▸ Input for this task:

┌──

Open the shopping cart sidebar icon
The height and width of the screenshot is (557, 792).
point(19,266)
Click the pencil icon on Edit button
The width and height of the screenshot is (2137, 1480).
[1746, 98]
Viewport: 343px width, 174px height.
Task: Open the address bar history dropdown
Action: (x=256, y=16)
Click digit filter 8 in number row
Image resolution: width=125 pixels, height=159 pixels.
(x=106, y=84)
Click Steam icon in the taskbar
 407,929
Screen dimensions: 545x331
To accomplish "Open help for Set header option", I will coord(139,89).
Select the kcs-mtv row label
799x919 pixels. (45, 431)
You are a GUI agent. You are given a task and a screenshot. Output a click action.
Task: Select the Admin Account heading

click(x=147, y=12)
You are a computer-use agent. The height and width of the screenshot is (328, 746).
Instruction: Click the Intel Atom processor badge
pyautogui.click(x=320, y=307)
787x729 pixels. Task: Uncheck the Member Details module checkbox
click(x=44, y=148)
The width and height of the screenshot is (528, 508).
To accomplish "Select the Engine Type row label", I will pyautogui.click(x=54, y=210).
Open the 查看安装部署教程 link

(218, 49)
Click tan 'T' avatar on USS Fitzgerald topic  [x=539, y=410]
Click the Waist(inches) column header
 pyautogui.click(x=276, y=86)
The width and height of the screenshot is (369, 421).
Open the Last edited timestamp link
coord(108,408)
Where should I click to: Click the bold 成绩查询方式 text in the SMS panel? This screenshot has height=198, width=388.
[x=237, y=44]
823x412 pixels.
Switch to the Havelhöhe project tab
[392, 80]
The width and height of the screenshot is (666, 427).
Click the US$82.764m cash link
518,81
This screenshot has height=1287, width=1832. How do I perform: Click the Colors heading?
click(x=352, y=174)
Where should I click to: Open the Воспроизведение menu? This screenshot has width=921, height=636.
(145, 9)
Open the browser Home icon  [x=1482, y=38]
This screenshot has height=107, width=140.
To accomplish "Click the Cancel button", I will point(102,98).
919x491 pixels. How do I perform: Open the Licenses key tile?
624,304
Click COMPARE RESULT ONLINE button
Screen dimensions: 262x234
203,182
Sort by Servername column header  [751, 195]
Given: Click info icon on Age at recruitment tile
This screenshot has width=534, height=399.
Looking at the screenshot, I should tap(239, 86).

└──

▸ Exercise task:
Quote the records exactly, starting with the line that contains "This screenshot has height=107, width=140." and running through the end of the records.

▸ Result of this task:
This screenshot has height=107, width=140.
To accomplish "Click the Cancel button", I will point(102,98).
919x491 pixels. How do I perform: Open the Licenses key tile?
624,304
Click COMPARE RESULT ONLINE button
Screen dimensions: 262x234
203,182
Sort by Servername column header  [751, 195]
Given: Click info icon on Age at recruitment tile
This screenshot has width=534, height=399.
Looking at the screenshot, I should tap(239, 86).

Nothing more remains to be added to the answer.